Vulcan began conducting audiometric tests in 1976 – years before the practice was required by OSHA and the Mine Safety and Health Administration. The tradition continues 40 years later at the organization, which supplies workers with sound-level meters and encourages them to test noise levels. The devices, which cost about $80, empower workers to protect their hearing, Bailey said.

“We have hourly employees that are doing sound-level meter testing, and if they find a piece of equipment, immediately they can go after it themselves – before the safety and health guy may even know it’s happening,” Bailey said. “We have a lot of people contributing to reducing noise.”

New workers at Vulcan quickly learn about the importance of testing noise levels.

“When we acquire a smaller, mom-and-pop operation, they weren’t getting this kind of treatment [before the acquisition],” Bailey said. “At first, you do your audiometric testing, and everyone is a little bit apprehensive about it. But they soon learn that it’s part of the Vulcan way, the Vulcan culture. You’re not going to be in trouble for having a high noise. You’re going to be involved in the resolution of that issue.”

The mining sector has the highest prevalence of hazardous noise exposure of any industry, according to NIOSH. Hearing loss is a lagging indicator, and it could take years before experts know whether current efforts are succeeding.
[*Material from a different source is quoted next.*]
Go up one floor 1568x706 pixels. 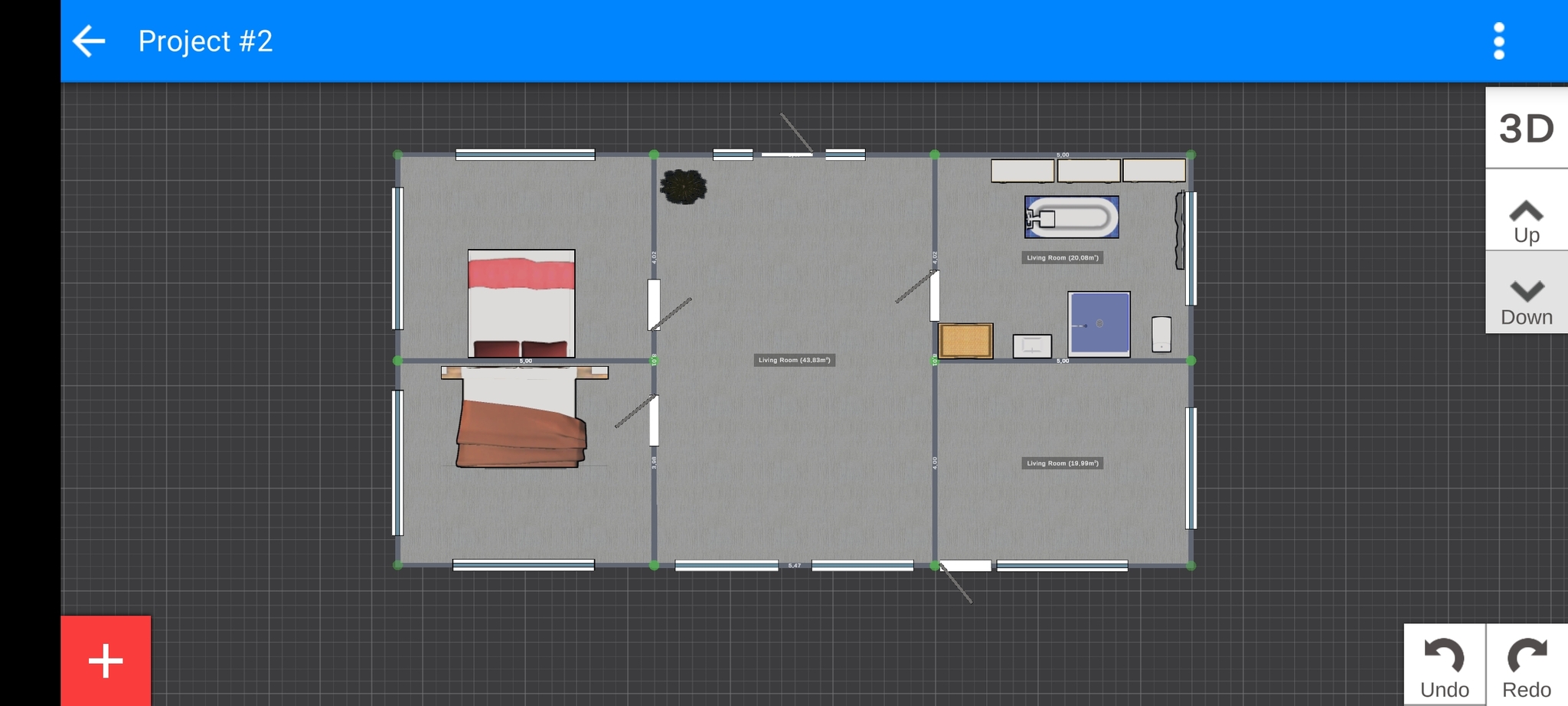pos(1526,220)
Another challenge: Separating occupational noise from recreational noise. Safety professionals can help by reminding workers to protect their hearing off the job as well, particularly when it comes to hobbies such as using power tools, listening to loud music and driving all-terrain vehicles.
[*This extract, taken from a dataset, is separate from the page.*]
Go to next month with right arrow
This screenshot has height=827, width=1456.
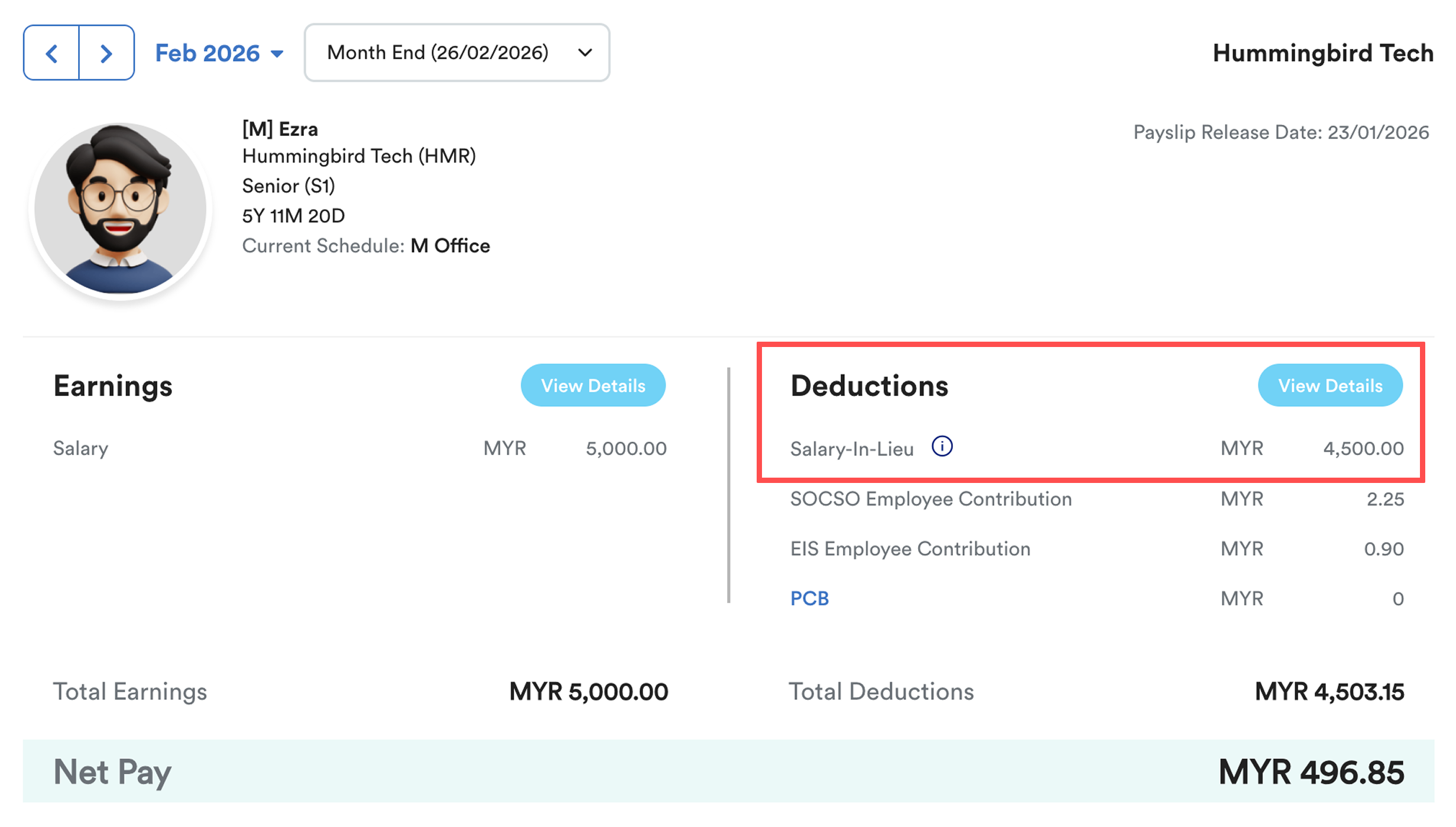click(106, 53)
Azman said she is optimistic that long-term data will show progress in hearing protection.

“One of the good things we’re seeing is an improvement in recognition that noise is a hazard, that hearing loss is a bad thing, and that you don’t have to accept that it’s just a condition of your job,” Azman said. “We’re seeing an improvement in that recognition, where I don’t think maybe 15 years ago noise and hearing loss was really recognized as such a life-changing issue. “People don’t lose their lives from noise, and that’s why sometimes it’s maybe not recognized as much as the other hazards that exist. But it changes your life.”